Delincuentes rompieron puertas y ventanas de la institución. No hay detenidos.

Pese a la restricciones y pese a todo los delincuentes, cada vez que pueden, dejan en claro que nadie los para en su accionar.

Esta vez atacaron la escuela Normal Superior N° 32, Gral José de San Martín, más precisamente el jardín de infantes que funciona dentro de esta tradicional institución educativa.

Del hecho se supo durante la mañana cuando uno de los mayordomos junto a un asistente llegaron hasta el lugar y advirtieron un gran desorden como así gran cantidad de destrozos en el inmueble ubicado en Saavedra al 1700, esto es, en el corazón de barrio Sur.

Tras constatar el hecho los mayordomos comunicaron la novedad a sus superiores quienes minutos después se apersonaron en el lugar y llamaron a la policía.

Según se supo el o los intrusos ingresaron al lugar previo haber violentado la reja de una de las ventanas. Tras romper un vidrio se ganaron a una sala de clases donde, buscando objetos de valor, rompieron puertas de armarios y desparramaron cajones.

No conformes con lo hecho hasta allí llegaron hasta la dirección donde repitieron su faena de romper muebles hasta que finalmente dieron con el lugar donde se guardaban las Tablets que utilizan los niños para sus actividades. “Los ladrones se llevaron 17 Tablets”, precisó Clara Ramírez, directora del jardín, en diálogo con El Litoral.

Estamos dolidos

“La verdad que estamos muy dolidos y conmocionados por esto que ha pasado. Sobre todo porque el daño que han causado afecta directamente a los niños, pero también alcanza a muchas otras personas y familias enteras que hacen mucho esfuerzo por la institución”, sostuvo Ramírez.

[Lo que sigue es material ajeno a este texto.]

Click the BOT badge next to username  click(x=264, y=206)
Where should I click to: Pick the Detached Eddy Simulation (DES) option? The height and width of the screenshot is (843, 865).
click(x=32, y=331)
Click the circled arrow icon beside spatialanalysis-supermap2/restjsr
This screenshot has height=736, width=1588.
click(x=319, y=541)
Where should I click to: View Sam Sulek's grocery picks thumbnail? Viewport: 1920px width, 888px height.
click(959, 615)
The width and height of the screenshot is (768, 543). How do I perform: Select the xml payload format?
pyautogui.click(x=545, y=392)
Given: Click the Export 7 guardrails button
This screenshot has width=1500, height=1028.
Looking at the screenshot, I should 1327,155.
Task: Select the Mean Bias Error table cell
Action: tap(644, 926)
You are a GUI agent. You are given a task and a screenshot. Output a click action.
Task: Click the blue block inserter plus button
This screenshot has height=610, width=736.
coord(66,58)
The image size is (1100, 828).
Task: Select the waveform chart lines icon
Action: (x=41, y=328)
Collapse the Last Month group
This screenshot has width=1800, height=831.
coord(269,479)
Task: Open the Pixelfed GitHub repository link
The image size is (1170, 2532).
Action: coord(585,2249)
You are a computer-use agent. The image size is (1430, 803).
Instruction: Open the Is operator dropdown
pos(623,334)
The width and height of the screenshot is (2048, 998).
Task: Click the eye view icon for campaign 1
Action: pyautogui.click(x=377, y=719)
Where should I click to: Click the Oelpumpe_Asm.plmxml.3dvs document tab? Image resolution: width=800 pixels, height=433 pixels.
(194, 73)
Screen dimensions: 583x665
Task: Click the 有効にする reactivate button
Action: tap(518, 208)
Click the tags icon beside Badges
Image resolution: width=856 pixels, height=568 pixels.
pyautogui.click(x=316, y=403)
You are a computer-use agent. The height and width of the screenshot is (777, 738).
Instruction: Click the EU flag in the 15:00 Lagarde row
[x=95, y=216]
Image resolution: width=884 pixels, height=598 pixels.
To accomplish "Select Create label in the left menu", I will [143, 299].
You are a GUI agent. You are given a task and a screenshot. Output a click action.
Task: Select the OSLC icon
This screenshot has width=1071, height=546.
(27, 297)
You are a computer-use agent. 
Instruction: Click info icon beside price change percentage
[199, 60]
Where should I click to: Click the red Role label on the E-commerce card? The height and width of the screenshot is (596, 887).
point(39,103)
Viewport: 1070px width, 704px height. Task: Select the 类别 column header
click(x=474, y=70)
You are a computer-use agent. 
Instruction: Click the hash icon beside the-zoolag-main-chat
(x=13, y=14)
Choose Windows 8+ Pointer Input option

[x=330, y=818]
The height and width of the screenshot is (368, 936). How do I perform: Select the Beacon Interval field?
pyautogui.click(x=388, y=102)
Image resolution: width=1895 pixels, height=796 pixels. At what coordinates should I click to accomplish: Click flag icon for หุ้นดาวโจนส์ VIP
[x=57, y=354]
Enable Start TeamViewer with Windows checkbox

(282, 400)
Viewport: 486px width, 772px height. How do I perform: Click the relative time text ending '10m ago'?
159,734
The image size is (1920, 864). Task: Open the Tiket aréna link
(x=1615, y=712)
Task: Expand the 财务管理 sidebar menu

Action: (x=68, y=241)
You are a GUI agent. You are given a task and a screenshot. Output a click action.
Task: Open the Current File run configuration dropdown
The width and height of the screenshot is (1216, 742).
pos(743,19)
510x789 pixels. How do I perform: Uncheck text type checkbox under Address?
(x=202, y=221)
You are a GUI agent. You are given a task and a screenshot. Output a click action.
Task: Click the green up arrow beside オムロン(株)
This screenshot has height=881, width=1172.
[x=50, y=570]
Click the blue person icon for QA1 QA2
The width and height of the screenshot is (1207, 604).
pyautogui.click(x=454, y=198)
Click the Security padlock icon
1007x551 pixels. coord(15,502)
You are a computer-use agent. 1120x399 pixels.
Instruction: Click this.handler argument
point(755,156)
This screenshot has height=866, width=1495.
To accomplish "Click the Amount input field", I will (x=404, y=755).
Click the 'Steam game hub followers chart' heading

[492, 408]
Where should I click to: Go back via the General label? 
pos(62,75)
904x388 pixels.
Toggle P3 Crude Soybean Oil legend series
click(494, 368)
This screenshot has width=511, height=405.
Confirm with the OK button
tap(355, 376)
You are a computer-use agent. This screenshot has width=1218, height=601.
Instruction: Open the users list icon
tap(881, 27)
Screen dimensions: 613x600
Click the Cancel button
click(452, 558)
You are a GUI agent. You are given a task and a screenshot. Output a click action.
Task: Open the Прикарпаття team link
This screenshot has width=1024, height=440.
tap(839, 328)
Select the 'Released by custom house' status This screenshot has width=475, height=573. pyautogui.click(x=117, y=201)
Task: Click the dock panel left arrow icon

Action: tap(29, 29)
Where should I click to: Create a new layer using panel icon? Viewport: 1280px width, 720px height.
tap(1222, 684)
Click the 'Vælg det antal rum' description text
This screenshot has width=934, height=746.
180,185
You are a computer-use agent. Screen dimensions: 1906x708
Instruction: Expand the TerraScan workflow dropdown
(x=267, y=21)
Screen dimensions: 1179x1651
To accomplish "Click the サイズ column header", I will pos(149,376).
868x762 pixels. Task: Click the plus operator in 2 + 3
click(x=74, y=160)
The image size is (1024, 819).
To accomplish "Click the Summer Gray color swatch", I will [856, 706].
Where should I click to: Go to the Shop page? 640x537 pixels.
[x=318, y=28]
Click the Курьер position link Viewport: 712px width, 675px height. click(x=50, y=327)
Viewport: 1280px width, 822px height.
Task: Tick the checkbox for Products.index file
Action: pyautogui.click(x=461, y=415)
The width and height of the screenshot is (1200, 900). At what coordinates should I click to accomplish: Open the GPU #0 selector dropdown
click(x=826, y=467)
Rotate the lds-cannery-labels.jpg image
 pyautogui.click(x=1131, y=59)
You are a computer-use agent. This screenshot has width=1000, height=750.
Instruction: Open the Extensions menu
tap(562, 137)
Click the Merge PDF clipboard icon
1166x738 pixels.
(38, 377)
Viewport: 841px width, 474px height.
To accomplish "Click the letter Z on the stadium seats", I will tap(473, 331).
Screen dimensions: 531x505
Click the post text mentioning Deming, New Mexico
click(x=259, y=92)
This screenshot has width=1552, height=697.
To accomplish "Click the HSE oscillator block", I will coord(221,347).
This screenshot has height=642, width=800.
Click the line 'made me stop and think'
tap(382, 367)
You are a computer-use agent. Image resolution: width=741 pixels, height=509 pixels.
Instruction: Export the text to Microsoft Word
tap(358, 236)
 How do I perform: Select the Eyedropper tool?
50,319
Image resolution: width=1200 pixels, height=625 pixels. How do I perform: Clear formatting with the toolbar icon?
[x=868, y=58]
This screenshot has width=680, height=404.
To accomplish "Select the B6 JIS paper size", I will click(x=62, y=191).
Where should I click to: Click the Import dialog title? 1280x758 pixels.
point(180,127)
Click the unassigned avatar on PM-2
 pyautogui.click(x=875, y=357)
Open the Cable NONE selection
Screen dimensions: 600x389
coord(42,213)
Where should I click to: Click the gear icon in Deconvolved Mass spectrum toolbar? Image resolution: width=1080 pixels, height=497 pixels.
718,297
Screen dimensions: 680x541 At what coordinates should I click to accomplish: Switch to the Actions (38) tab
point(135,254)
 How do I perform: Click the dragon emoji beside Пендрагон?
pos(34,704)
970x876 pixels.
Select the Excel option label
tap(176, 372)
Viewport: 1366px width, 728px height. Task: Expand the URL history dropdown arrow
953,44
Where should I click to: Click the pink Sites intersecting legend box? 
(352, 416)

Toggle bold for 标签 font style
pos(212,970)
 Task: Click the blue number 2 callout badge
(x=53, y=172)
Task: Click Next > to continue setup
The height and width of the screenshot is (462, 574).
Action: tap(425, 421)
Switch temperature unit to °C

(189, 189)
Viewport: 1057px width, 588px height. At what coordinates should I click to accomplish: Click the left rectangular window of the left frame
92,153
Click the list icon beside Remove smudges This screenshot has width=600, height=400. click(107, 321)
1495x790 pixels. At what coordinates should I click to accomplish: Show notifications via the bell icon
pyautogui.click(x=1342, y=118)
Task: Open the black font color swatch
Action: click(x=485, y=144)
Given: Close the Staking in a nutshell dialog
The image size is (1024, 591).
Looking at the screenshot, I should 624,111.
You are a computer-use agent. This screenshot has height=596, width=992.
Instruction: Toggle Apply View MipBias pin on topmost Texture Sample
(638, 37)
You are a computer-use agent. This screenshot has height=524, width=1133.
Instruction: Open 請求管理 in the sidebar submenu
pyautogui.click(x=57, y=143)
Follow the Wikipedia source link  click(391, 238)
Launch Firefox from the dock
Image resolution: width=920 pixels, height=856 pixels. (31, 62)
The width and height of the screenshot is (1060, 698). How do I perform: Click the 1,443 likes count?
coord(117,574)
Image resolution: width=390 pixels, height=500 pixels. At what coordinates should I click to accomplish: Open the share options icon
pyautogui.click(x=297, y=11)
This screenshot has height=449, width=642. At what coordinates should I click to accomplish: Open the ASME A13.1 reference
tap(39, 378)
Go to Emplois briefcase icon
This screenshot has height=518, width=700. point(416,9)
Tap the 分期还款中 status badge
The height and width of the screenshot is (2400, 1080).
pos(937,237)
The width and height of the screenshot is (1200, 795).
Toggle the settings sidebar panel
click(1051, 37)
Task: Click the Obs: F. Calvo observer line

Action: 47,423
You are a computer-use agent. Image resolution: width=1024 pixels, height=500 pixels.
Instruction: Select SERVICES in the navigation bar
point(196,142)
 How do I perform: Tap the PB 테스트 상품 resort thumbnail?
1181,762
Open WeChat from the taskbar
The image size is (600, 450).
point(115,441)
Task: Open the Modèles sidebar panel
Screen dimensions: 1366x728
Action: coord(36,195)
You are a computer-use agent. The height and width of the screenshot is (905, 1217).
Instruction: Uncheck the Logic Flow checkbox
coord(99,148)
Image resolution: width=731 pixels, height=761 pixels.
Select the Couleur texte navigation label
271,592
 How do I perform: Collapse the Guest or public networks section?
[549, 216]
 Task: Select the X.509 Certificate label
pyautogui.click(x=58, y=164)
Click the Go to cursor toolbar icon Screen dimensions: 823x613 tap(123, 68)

“El robo duele pero también duelen los destrozos. Han roto puertas, ventanas, gabinetes de los armarios, parte de los baños, etc Es vandalismo puro. Acá hay mucha gente comprometida que pone el hombro y este tipo de hechos es un paso para atrás”, agregó.

Más adelante la docente explicó que “siempre tratamos de tomar las mayores precauciones pero así y todo nos entraron igual. Los diez directores que integramos la unidad académica nos vamos turnando para hacer la custodia de la institución. Cada uno controla que el sistema de alarma esté funcionando. El que puede se da una vuelta para ver que todo esté en orden. Esto lo hacemos porque nosotros queremos, nadie nos obliga. Sin embargo la sensación es que nada alcanza”, sentenció.